空気は圧縮され、なおかつ衝撃波も出した。しかし、直接攻撃はしていない。にもかかわらず、相手は突然に吹っ飛んだ。
周りの盗賊たち、恐れおののく。
「今のだって、まだ、単なる物理攻撃。――今度は、いよいよ魔法でも使ってみようかぁ?」
「待て。お待ちください。私らが悪うございました!」
盗賊の頭っぽい大男が、土下座した。
「お見逃しください! どうか、この通りで! 宝はすべて差し上げますたい! 今後、あなたの名前をかたることもしませんし、あなたの視界にも入らないように致します!!」
「へぇぇ〜……。
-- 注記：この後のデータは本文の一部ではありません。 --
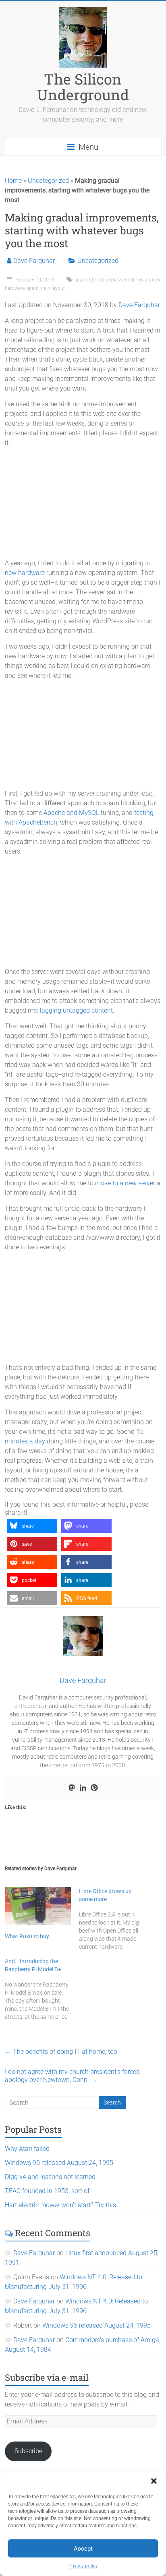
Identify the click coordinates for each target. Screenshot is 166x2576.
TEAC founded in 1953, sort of (47, 2191)
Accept (83, 2548)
でも、もう、私の視界に入っているんだけど、な」
「い、今すぐに――オイ、お前ら、さっさと退散するぞ!」
「いいさ。他の方法があるもんね」
「え? と、いいますと?」
何を云っているんだ、という怪訝な表情で、盗賊のボスが尋ねる。
「あんたらを全員、ぶち殺すんさ。死んでれら、もう何もできない。――私の遊び人形になれ……!」
娘様が飛び立つ。背中に羽根状の黒いモヤを漂わせて浮遊している。
周囲が黒く染まる。それとともに――
「な、なんだこれ。出られねぇ!」
「くそっ、結界かっ! 結界を張りやがった!」
「仕方ねえ。こうなりゃ、ヤケだっ! あいつを殺す」
「だが、奴は覇王の娘だぞ!?」
「関係ねえ。奴をやらなきゃ、俺らがやられる。死ぬ気で戦え! いくぞォ!!」
宙から舞い降りてきた娘様を目がけて、盗賊たちがわらわら群れて襲う。
「楽しくなる」
娘様はゾッとするような笑みを浮かべる。
盗賊たちの悲鳴とともに、ボチリ、ビジリと、相手の体をもぎ取り、千切りとってゆく。